The selection committee for the Online Program Development Fund awarded funds to nine proposals in the 2011-12 round. BCcampus interviewed the lead proponents of some of the successful projects, and we are spotlighting those projects here in the next few weeks. Here is the first installment: Shipbuilding and Repair Entry level Training Modules, led by Camosun College.

Tradespeople with special shipbuilding skills will be in demand over the next 30 years, and part of BCcampus’s Online Program Development Funds for 2011-12 are going to help train those people at Camosun College, three other post-secondary institutions and even in high schools across the province.

The Shipbuilding training project was granted $134,000 to develop multimedia modules. Two sets of partners are involved in the project: a post-secondary education consortium (Camosun College, British Columbia Institute of Technology, Vancouver Island University and North island College) and industry: the Research Training Organization (RTO) and the Industrial Marine Training and Applied Research Centre (IMTARC) which co-ordinates the development of marine-relevant training material.

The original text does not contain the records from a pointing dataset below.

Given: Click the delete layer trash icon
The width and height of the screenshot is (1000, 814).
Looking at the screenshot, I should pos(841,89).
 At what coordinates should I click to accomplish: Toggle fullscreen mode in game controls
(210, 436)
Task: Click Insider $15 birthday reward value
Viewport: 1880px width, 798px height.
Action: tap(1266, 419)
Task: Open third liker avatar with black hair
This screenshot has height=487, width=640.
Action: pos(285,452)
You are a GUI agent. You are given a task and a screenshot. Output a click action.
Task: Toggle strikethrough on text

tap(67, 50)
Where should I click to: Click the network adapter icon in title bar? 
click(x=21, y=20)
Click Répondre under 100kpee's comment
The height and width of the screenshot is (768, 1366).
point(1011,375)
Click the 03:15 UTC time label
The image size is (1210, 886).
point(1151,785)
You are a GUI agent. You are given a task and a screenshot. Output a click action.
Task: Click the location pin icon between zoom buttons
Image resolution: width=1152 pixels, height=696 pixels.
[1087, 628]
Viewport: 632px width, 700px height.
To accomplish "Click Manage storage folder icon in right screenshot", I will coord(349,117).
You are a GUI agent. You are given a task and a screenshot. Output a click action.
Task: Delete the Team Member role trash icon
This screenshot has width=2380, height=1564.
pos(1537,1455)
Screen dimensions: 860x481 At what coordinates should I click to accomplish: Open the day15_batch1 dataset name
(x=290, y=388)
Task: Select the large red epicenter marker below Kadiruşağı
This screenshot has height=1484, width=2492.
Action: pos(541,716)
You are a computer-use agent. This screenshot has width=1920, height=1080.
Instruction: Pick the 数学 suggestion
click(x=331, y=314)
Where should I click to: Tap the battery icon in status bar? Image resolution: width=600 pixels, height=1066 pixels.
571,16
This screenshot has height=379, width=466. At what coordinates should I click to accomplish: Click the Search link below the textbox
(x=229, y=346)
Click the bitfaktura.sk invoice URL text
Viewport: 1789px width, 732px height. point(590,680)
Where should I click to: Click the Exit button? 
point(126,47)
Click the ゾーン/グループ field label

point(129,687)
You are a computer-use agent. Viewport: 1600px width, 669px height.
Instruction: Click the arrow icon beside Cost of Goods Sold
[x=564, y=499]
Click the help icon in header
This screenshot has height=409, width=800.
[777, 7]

Camosun’s Tom Roemer told BCcampus that the traditional curriculum has for the most part been developed, but “this amount that BCcampus is providing will allow us to add interactive components to that curriculum which will in turn allow us to put the program online, and that of course will be much more accessible to a lot of youth and practitioners across the province.”

Camosun has been teaching foundational skills for shipbuilding for decades: welding, pipefitting, electrical. They are the same skills as for those found in a commercial or residential setting, with the added specialization for the particularities of the shipbuilding industry. The OPDF grant will help develop multimedia modules that will allow the demonstrations and skills taught in a classroom setting to be taken to the online learning world.

Funding to develop the Shipbuilding Entry Level program curriculum was provided through the Canada-British Columbia Labour Market Development Agreement.